We can control what summaries and checks are applied for each variable type
through the \code{summaries}, \code{visuals} and \code{checks} arguments of \code{makeDataReport()}. Each of these arguments takes a list with one entry for each variable type and a number of function names for each such entry. The easiest way to specify the arguments is by use of the built-in helper functions \code{setSummaries()}, \code{setVisuals()} and \code{setChecks()} that contain the default settings of \code{makeDataReport()} and simple syntaxes for making small alterations of these default settings. We can inspect the default settings for summaries by calling:
\begin{Schunk}
\begin{Sinput}
R> setSummaries()
\end{Sinput}
\begin{Soutput}
$character
[1] "variableType" "countMissing" "uniqueValues" "centralValue"
$factor
[1] "variableType" "countMissing" "uniqueValues" "centralValue"
$labelled
[1] "variableType" "countMissing" "uniqueValues" "centralValue"
$numeric
[1] "variableType" "countMissing" "uniqueValues" "centralValue"
[5] "quartiles" "minMax"
$integer
[1] "variableType" "countMissing" "uniqueValues" "centralValue"
[5] "quartiles" "minMax"
$logical
[1] "variableType" "countMissing" "uniqueValues" "centralValue"
$Date
[1] "variableType" "countMissing" "uniqueValues" "centralValue"
[5] "minMax" "quartiles"
\end{Soutput}
\end{Schunk}
This helper function really just calls several other helper functions, namely the \\
\code{defaultXXXSummaries()} functions, where \code{XXX} refers to a variable class. For instance, we can see the default character summaries by calling \code{defaultCharacterSummaries()}:
\begin{Schunk}
\begin{Sinput}
R> defaultCharacterSummaries()
\end{Sinput}
\begin{Soutput}
[1] "variableType" "countMissing" "uniqueValues" "centralValue"
\end{Soutput}
\end{Schunk}
We can change the choice of summaries (and similarly the checks and visual functions) by setting the
corresponding arguments when calling \code{makeDataReport()}. For example, to get
only the variable type and the central tendency listed in the summary
table for numeric and integer variables, we write
\begin{Schunk}
\begin{Sinput}
R> makeDataReport(toyData, replace=TRUE,
+ summaries = setSummaries(numeric = c("variableType","centralValue"),
+ integer = c("variableType", "centralValue")))
\end{Sinput}
\end{Schunk}
In the case where we specify the same set of summary
functions for each variable type, we can use a simpler argument for \code{setSummaries} which overrides the summary functions for all
variable types:
\begin{Schunk}
\begin{Sinput}
R> makeDataReport(toyData, replace=TRUE,
+ summaries = setSummaries(all = c("variableType", "centralValue")))
\end{Sinput}
\end{Schunk}
Similarly, the checks applied are set with the \code{checks} argument and the \code{setChecks} function. The default checks being applied to a factor are
\begin{Schunk}
\begin{Sinput}
R> defaultFactorChecks()
\end{Sinput}
\begin{Soutput}
[1] "identifyMissing" "identifyWhitespace" "identifyLoners"

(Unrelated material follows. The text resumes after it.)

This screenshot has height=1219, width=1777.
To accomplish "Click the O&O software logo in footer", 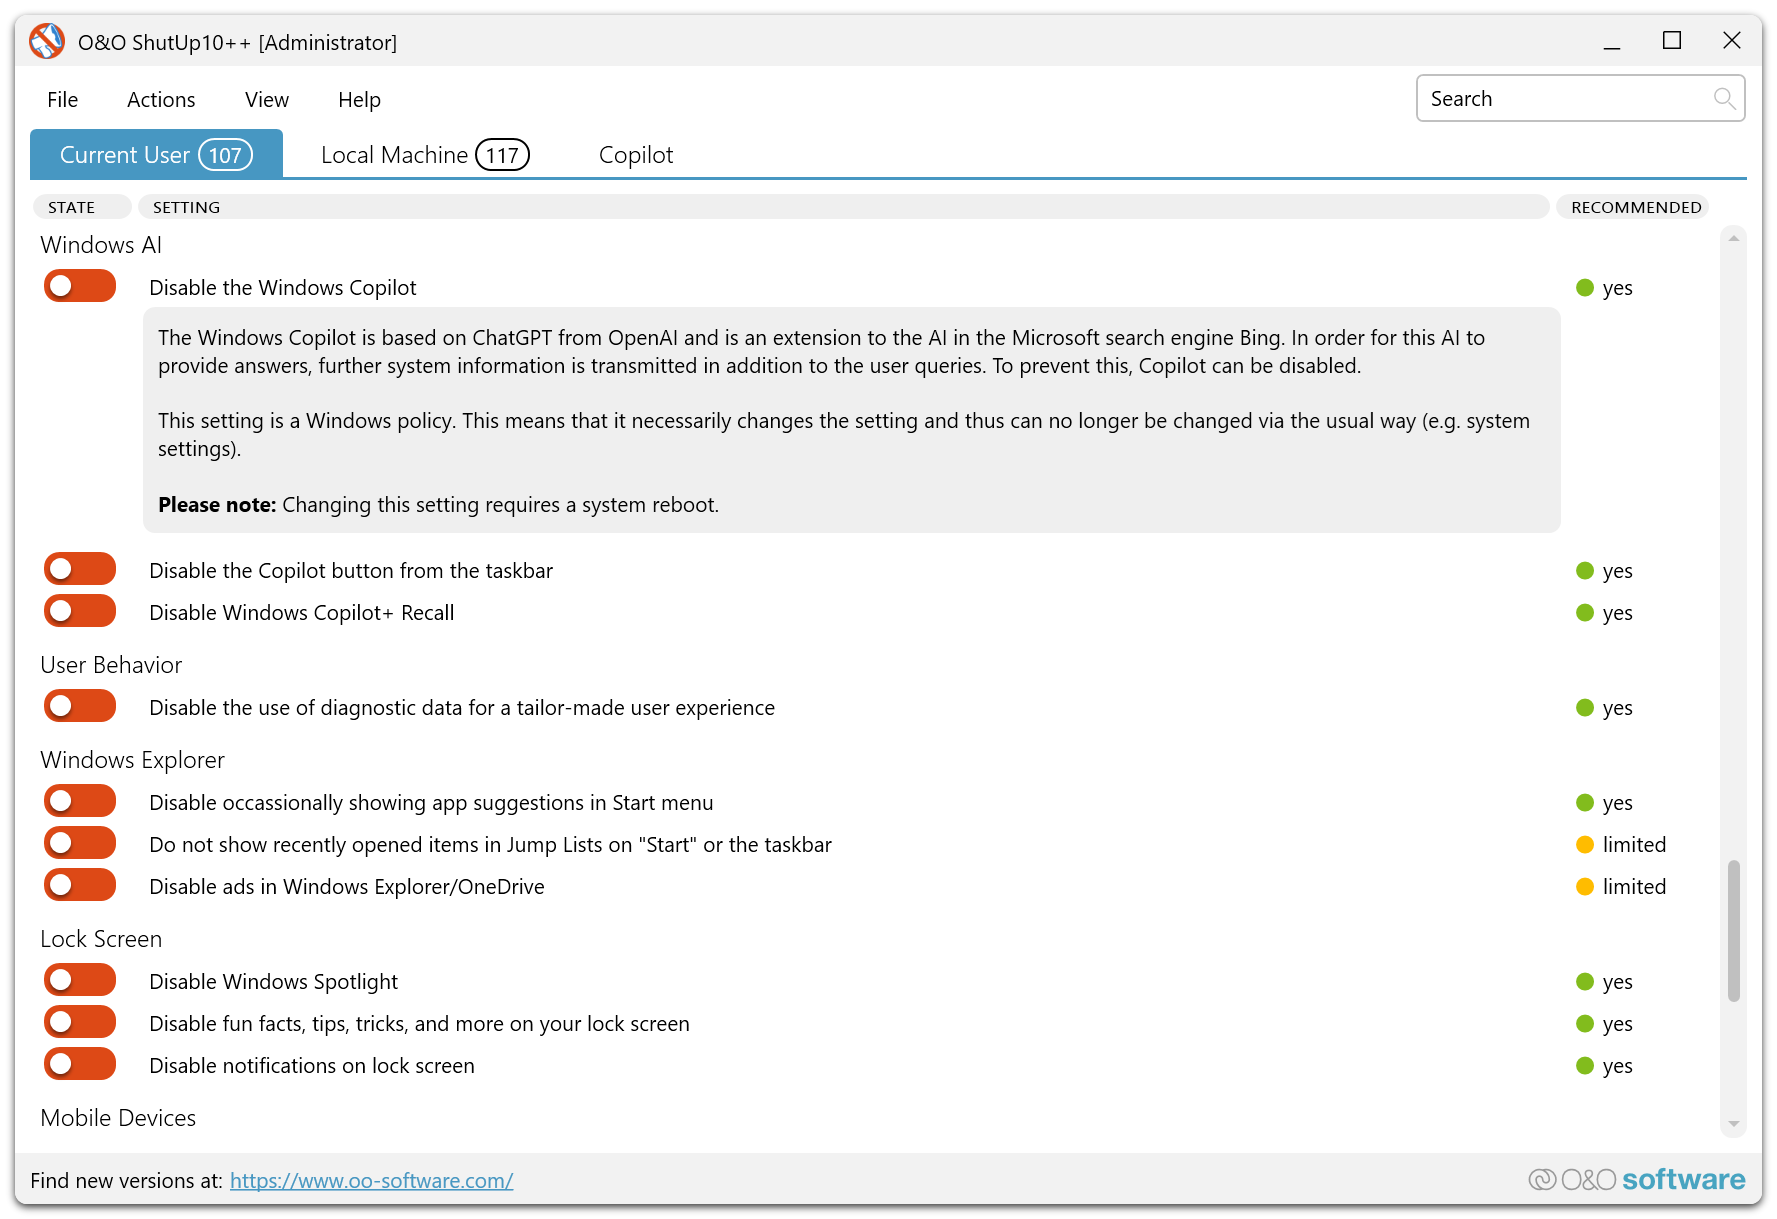I will point(1637,1180).
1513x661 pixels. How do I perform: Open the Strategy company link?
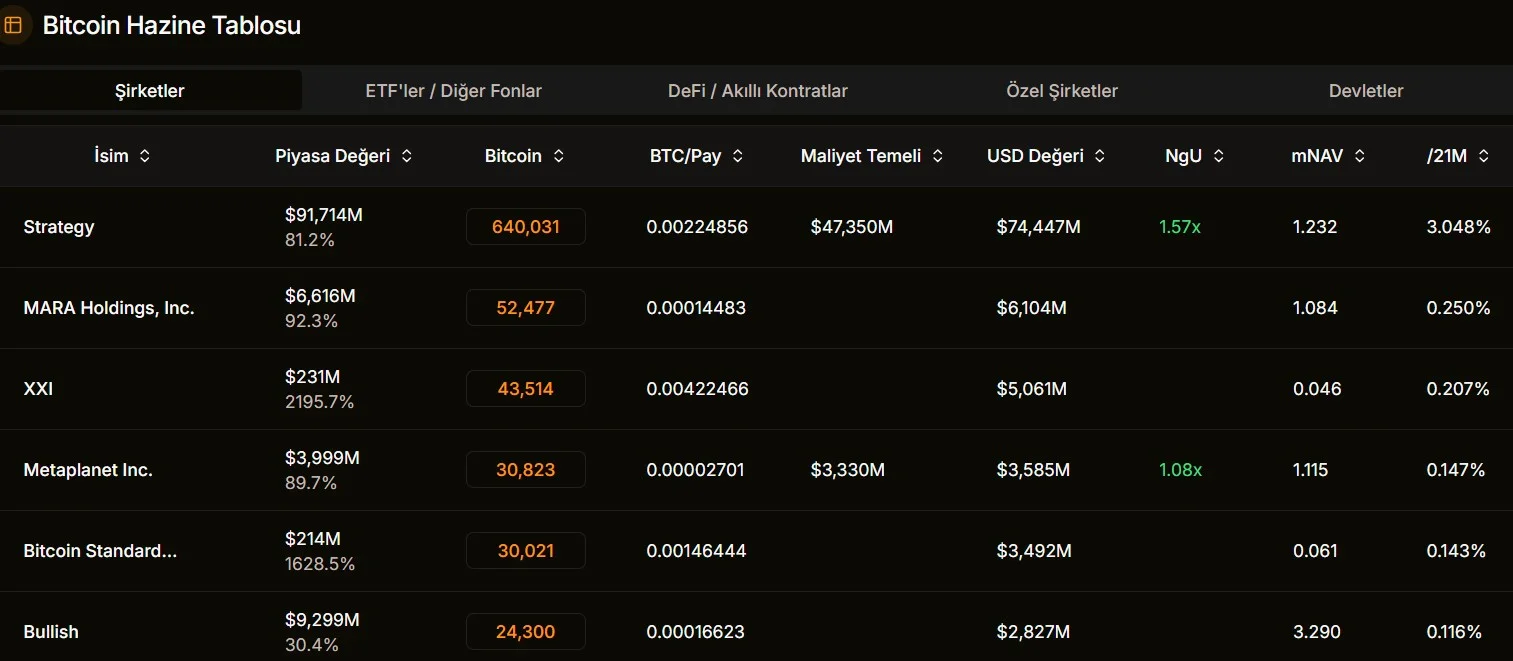coord(59,227)
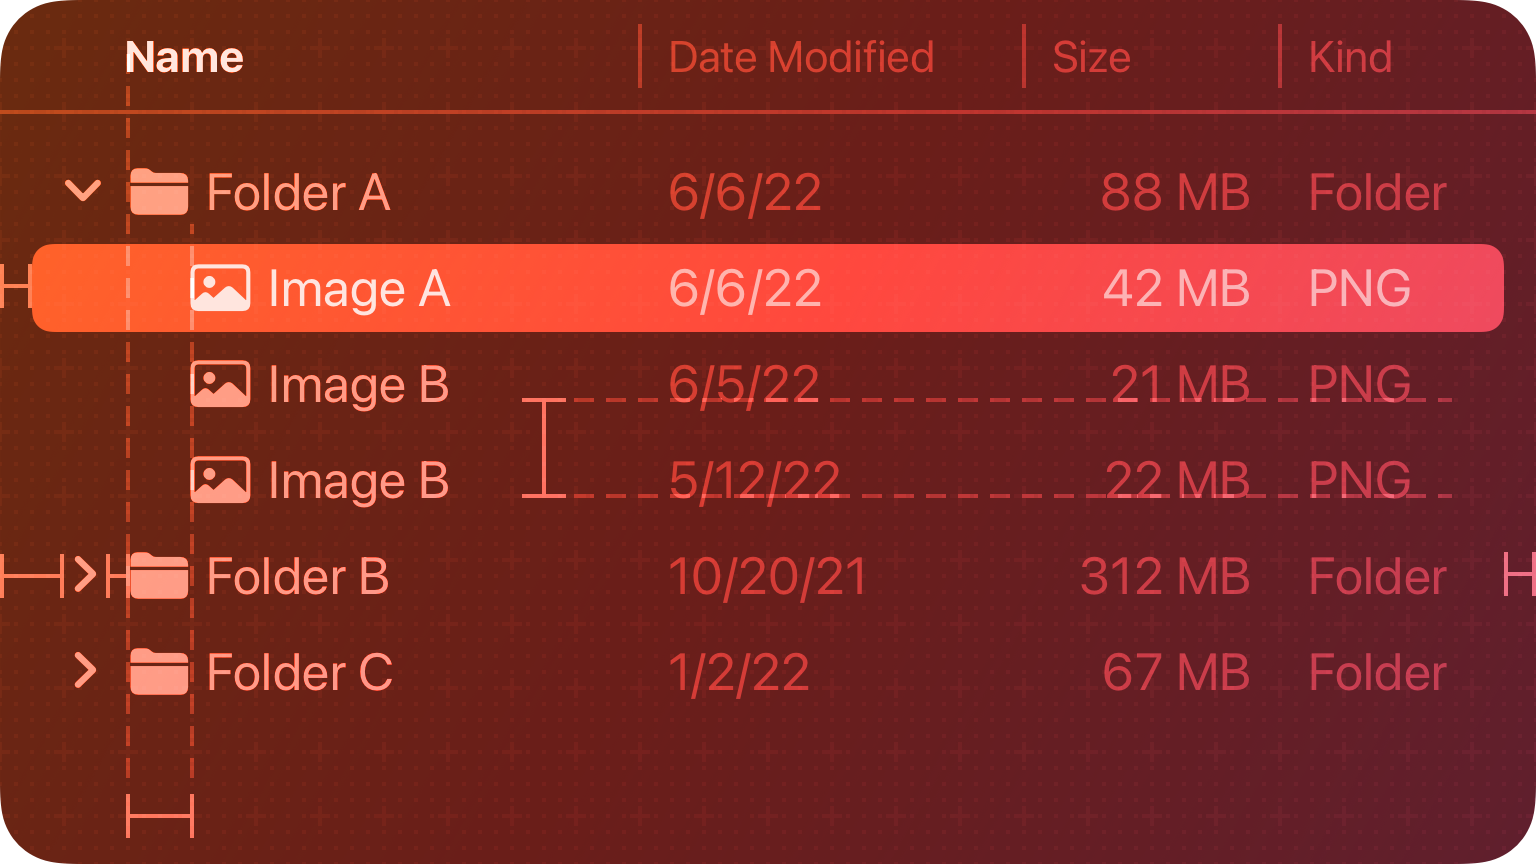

[4] "identifyCaseIssues" "identifyNums"
\end{Soutput}
\end{Schunk}
Now, if we only wanted to apply the function to identify white space
for factor variables, then we would need provide this information for \code{setChecks()}:
\begin{Schunk}
\begin{Sinput}
R> makeDataReport(toyData, replace=TRUE,
+ checks = setChecks(factor = "identifyWhitespace"))
\end{Sinput}
\end{Schunk}
or we could remove checks for factors altogether by setting the
corresponding argument to \code{NULL}, in which case factor variables will
not be checked for any potential errors:
\begin{Schunk}
\begin{Sinput}
R> makeDataReport(toyData, checks = setChecks(factor = NULL), replace=TRUE)
\end{Sinput}
\end{Schunk}
As with \code{summaryFunction}s, a complete list of available
\code{checkFunction}s is obtained by calling
\code{allCheckFunctions()}. Note however, that \code{checkFunction}s have a
usage beyond the \code{checks} arguments, namely in the
\textit{pre-check} stage. In this stage, it is determined whether or
not each variable is suitable for the summarize/visualize/check (SVC)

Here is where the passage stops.